10th International Conference on User Modeling

WORKSHOP on Decentralized, Agent Based and Social Approaches to User Modelling

(DASUM 2005)

organized in conjunction with

10th International Conference on User Modeling

July 25, 2005, Edinburgh, UK

=> Home <=
: Program :
: Topics :
: Submission :
: Dates :
: Organization :
: Links :
: Proceedings :
: Panel :
: Summary :
: CFP :

Please note that UM’05 has extended the EARLY REGISTRATION DEADLINE for workshop participants until April 11th, 2005. The registration information is available at the main conference Web site.

Time is ripe to discuss decentralized approaches to user modelling, since decentralized applications are becoming prevalent both in web-based and mobile/ ubiquitous environments. Such applications include personal guides or helpers for navigation or ambient devices, integrated web-sites (e.g. newspapers or magazines), portals (e.g. Yahoo), e-commerce web-sites (e.g. Amazon, e-Bay), or recommender sites (e.g. MovieLens). Emerging classes of such applications are loosely coupled systems.

Both, web-service-based and ubiquitous computing applications can be considered as conglomerates of independent, autonomous services developed by independent parties, which have not been integrated by design, but integrate dynamically at run-time, as the need arises. A frequently used metaphor is a free-market of services where the user is a shopper that buys a larger service composed dynamically by smaller services. For example, e-learning courses assembled dynamically from independently created repositories of learning objects and tailored to the needs of a particular learner. Another area where decentralized and social approaches to user modelling are applied is the enrichment of profile data (obtained from whatever source) by information from completely unrelated sources, for example, demographic and sociographic data. An example for this is the Lifestyle Finder and its method of demographic generalization.

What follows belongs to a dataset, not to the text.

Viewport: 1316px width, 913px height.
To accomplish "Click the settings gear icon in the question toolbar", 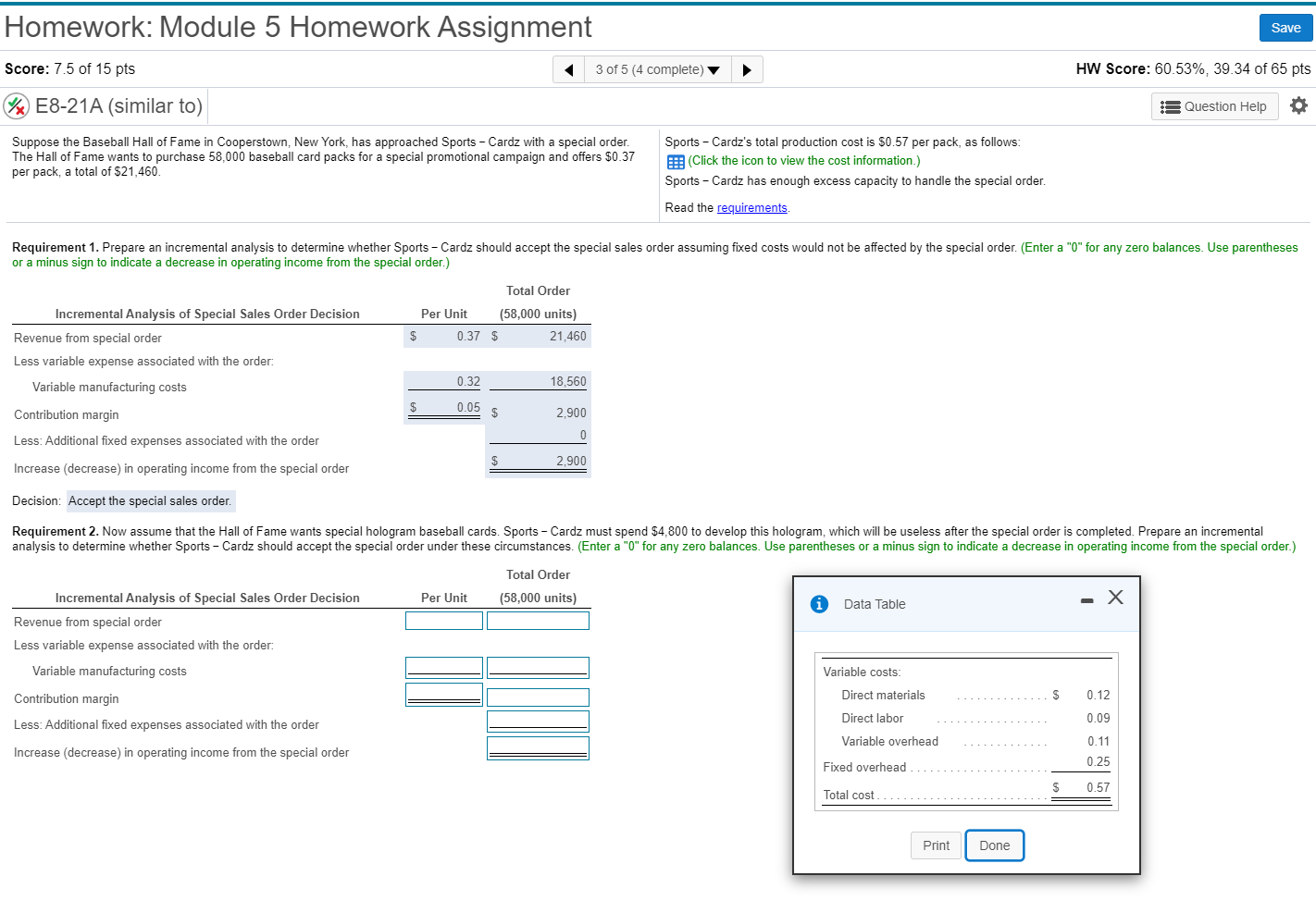I will point(1299,105).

In ubiquitous environments distributed sensors follow a user’s movements and based on the user’s typical tasks or preferences learned from history and features of the context appropriate adaptations of the interface, ambient features of functionality are made. Since context information is very important for adaptation in mobile/ ubiquitous applications, generalized consistent user models developed over long periods of time are less likely to be useful. Decentralized user modeling in this application domain studies how to combine fragmentary / episodic user data and make most sense of it in the specific context with limited processing resources. This is a very challenging problem, since unlike web-based systems, where the assembled service is accessed through one point, usually a web portal, in a ubiquitous environment there is no central integration point, but the service is dynamically composed by several agents that need to coordinate and negotiate in order to provide the most suitable adaptation for the user. In addition, in ubiquitous environments, the dynamics is much higher, the context factors more diverse, and the computing resources of the agents / services and their connectivity more limited.

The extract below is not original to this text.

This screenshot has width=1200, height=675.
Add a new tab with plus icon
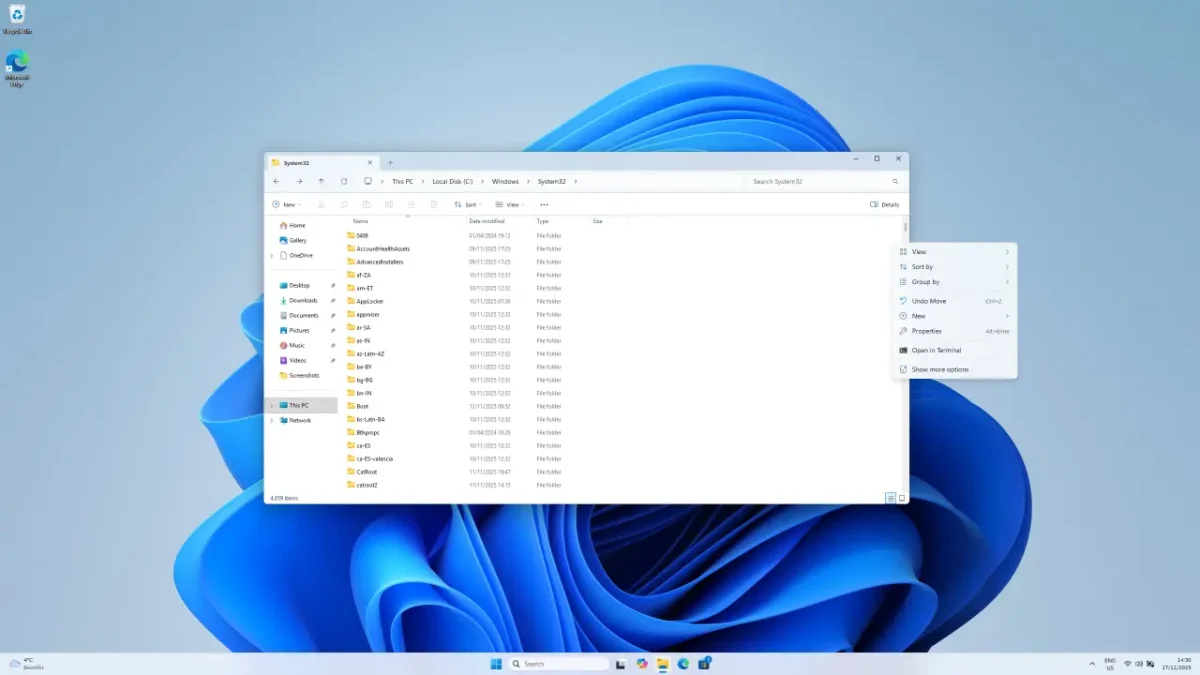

While systems with integrated design can rely on centralized user model servers, the systems consisting of independent autonomous services can not since the range of possible intentions and preferences of a user is not known at design time, since they are strongly dependent on the type of service, domain etc. A centralized user model, for example, a UM server is too restrictive since it imposes a list of user features that it can represent and a non-negotiable format of representation, APIs, and protocol. Only services that can make use of these features for their adaptation purposes will be able to use the server. In a mobile or ubiquitous environment so the distribution of user profile fragments is natural; users are followed by different devices and the user information collected by the devices typically makes sense only in the context (e.g. for a short period of time, for a given place etc.). A centralized user model also introduces a central point of failure, and while reliability can be increased by introducing mirrors or distributing the load on several servers, the problem of synchronization and coordination of the mirror servers increases the cost. For large web sites like eBay and Amazon, this may not be a problem, but for small players it may be too expensive. An alternative decentralized approach allows small players or devices (e.g. individual or clusters of web-services, agents, individual networked applications) to share their own locally created simple user models or user data and interpret the data in context for the specific adaptation purposes.

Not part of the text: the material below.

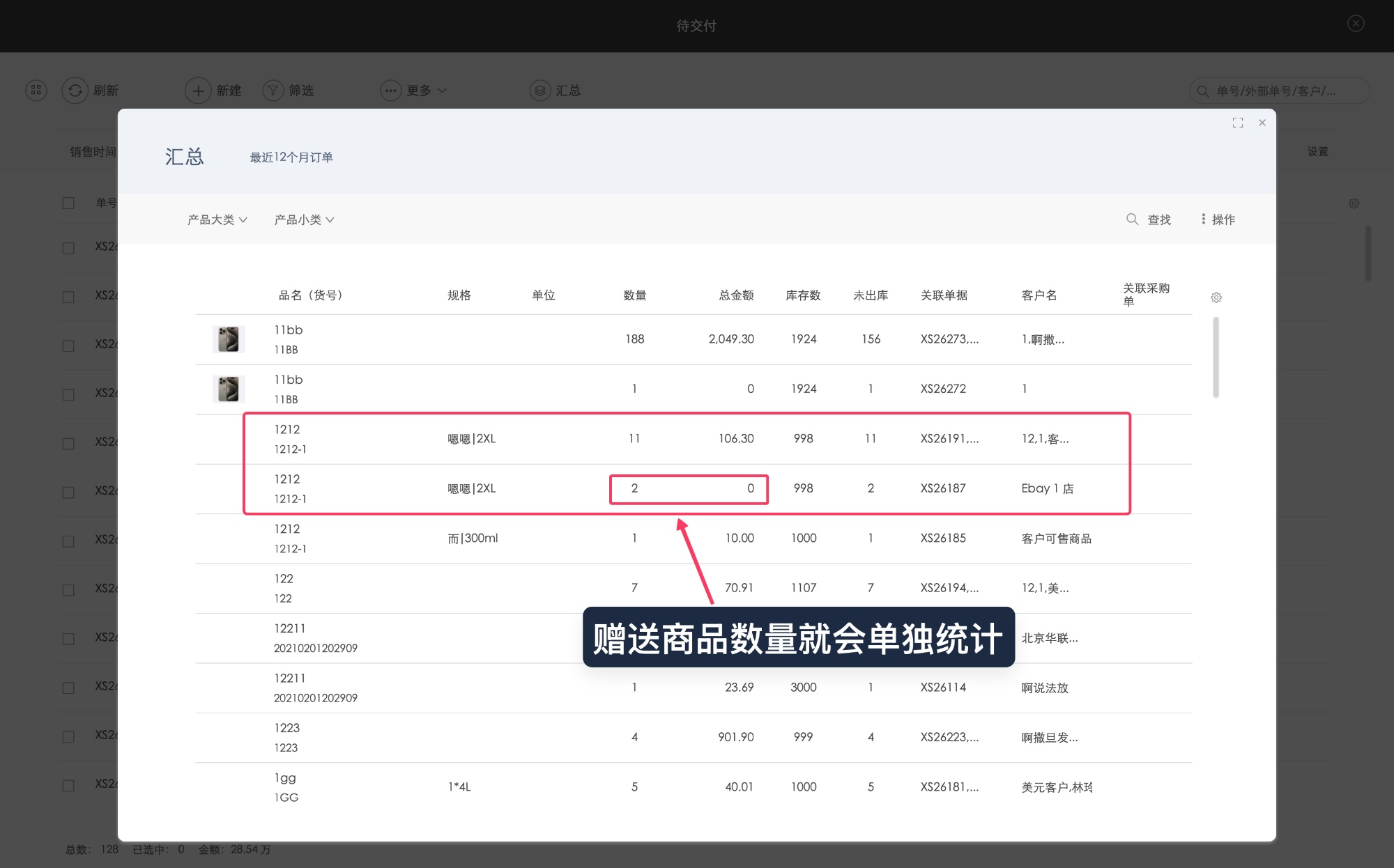The width and height of the screenshot is (1394, 868).
Task: Check the last visible order row checkbox
Action: click(68, 785)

In decentralized settings, each small player (agent, smart sensor, mobile device, learning object, application, web-service) maintains a small user model / profile, as needed for its own purposes of adaptation. These models are updated by the players sporadically, whenever they interact with users. However, the players can also talk with other players who interact with users and build their own models to exchange user information, and to be more up-to-date. In this way, through communication, the agents leverage the benefits of the UM efforts done by many modelers. Instead of one central UM acting as a sink where the subscribed applications report their user data, or instead of having isolated UMs for each application, we have a community of adaptive applications sharing user information.